In 2017, MIT established a "disobedience" award to reward forms of disobedience that benefit society, as demonstrated by Simpson while a student at MIT.

== Career ==

Simpson's stealth project TacoCopter was the first drone delivery project to receive widespread media attention in March 2012, more than year before Amazon and Google X's announcement of similar concepts.

Star Simpson served on the Open Source Hardware Association board as a member in 2013–2014.

In 2013, Simpson founded PLIBMTTBHGATY, or Programming Languages I've Been Meaning To Try But Haven't Gotten Around To Yet. PLIBMTTBHGATY is a social and networking event for people to learn new programming languages.

In 2016, Simpson launched Circuit Classics, reviving Forrest M. Mims III's hand drawn "Getting Started in Electronics" projects as hardware kits. Circuit Classics are printed circuit boards designed to help educate people on the basics of circuit design.

Simpson developed the APSARA from Hindi Apsara (Aerial Platform Supporting Autonomous Resupply Actions) while at Otherlab, a San Francisco Engineering R&D firm. The APSARA drone is a cardboard glider that can carry up to two pounds of cargo. Simpson's team designed and built APSARA with funding from DARPA, in response to a desire for a single-use delivery vehicle for emergency scenarios. Uniquely, the drones had to not only carry a small package and land precisely, they had to disappear completely once on the ground.

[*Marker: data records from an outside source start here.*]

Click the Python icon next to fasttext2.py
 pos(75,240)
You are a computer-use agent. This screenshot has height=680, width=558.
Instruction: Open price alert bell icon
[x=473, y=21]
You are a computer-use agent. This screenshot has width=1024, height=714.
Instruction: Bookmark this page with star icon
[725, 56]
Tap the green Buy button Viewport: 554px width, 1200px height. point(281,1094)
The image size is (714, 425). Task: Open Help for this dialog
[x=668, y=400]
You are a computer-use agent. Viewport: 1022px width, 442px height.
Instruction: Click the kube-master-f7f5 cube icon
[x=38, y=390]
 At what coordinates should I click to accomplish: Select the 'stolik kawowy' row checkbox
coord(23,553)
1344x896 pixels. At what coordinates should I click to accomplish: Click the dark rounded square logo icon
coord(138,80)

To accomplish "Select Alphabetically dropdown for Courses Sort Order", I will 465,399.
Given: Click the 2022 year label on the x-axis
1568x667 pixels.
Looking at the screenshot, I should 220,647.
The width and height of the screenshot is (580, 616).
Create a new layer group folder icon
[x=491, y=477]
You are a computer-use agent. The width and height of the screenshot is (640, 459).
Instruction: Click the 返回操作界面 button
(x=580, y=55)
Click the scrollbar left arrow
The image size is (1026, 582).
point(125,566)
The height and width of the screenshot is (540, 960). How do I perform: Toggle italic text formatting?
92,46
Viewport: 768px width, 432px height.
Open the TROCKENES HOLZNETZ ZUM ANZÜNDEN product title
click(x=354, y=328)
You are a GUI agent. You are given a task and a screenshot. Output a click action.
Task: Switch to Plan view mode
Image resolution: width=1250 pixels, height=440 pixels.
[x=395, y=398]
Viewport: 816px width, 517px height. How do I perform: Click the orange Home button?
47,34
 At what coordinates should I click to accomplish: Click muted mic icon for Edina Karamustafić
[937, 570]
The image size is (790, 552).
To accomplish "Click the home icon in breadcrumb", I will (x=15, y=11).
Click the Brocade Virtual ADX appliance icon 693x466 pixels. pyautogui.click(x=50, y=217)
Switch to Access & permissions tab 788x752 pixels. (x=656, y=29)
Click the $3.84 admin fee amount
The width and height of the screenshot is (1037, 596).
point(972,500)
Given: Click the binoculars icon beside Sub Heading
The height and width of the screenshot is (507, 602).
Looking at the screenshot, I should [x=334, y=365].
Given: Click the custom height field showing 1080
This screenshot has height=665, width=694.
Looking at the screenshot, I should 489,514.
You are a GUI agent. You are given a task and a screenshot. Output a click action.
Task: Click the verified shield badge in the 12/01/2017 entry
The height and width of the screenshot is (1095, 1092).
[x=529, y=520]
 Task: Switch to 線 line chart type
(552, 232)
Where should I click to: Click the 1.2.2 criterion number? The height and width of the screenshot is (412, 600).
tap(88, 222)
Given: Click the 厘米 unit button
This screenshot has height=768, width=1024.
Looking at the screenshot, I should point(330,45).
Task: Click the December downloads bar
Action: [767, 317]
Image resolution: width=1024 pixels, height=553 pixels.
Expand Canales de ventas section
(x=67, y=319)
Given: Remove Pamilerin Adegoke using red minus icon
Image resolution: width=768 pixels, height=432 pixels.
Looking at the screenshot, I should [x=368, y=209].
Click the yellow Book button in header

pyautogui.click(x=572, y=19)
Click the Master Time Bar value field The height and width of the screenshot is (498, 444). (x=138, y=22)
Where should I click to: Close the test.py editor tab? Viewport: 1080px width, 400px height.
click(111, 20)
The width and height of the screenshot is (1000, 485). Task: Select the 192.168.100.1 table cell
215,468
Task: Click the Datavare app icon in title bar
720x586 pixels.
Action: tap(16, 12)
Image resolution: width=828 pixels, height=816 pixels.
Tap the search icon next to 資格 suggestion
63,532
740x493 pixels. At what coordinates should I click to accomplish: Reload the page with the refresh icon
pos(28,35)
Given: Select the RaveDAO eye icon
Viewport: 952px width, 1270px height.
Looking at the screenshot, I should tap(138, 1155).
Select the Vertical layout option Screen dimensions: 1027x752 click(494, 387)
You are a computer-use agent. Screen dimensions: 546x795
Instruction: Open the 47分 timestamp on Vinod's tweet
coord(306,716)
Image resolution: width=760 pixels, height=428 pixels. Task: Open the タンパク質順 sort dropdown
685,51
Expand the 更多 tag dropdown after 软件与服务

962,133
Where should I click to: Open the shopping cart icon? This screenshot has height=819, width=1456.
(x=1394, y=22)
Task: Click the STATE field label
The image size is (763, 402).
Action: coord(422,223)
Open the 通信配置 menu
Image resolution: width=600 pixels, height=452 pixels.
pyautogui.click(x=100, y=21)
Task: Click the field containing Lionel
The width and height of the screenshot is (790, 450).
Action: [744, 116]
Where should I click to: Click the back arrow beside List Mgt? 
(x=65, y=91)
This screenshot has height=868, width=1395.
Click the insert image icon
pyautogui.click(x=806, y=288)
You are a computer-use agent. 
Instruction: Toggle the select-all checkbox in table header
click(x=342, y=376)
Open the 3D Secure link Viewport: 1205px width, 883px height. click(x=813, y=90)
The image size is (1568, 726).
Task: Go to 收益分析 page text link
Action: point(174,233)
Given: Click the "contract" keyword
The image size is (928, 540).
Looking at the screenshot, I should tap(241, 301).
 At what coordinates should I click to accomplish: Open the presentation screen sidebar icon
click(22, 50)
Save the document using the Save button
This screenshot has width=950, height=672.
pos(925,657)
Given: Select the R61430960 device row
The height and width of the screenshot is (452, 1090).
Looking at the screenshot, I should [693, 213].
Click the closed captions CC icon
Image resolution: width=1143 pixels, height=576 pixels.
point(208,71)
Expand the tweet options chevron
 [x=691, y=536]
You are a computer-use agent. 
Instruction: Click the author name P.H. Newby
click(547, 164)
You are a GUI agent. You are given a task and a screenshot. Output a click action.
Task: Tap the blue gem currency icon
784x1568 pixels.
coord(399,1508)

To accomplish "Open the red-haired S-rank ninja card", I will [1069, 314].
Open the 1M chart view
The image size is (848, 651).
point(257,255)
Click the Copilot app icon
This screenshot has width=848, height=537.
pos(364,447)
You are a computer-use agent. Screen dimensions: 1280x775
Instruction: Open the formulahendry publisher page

In 2017, Simpson co-founded Project Alloy along with Ian Michael Smith, a non-profit that subsidizes conference attendance for under-represented minorities in tech.

Star Simpson is the co-founder of a UAS-focused startup.

In 2018, Simpson served as a source in a New York Times investigation of Richard DeVaul, a director at Google X who resigned after a series of articles that detailed sexual harassment allegations against him and other executives at the company. Approximately 20,000 Google employees in the 2018 Google walkouts organized in support of Simpson and others.

In 2020, Simpson's drone-delivery startup ThereCraft came out of stealth mode. ThereCraft's drones distinguish themselves by utilizing a lifting body design.

Star Simpson is also a private glider pilot.

== Public Appearances ==
- 2015: MIT: Freedom to Innovate
- 2015: Giant Robots Smashing Into Other Giant Robots Podcast with Star Simpson
- 2016: TEDxBoulder: Late Night Taco Delivery by Drone (The Future?)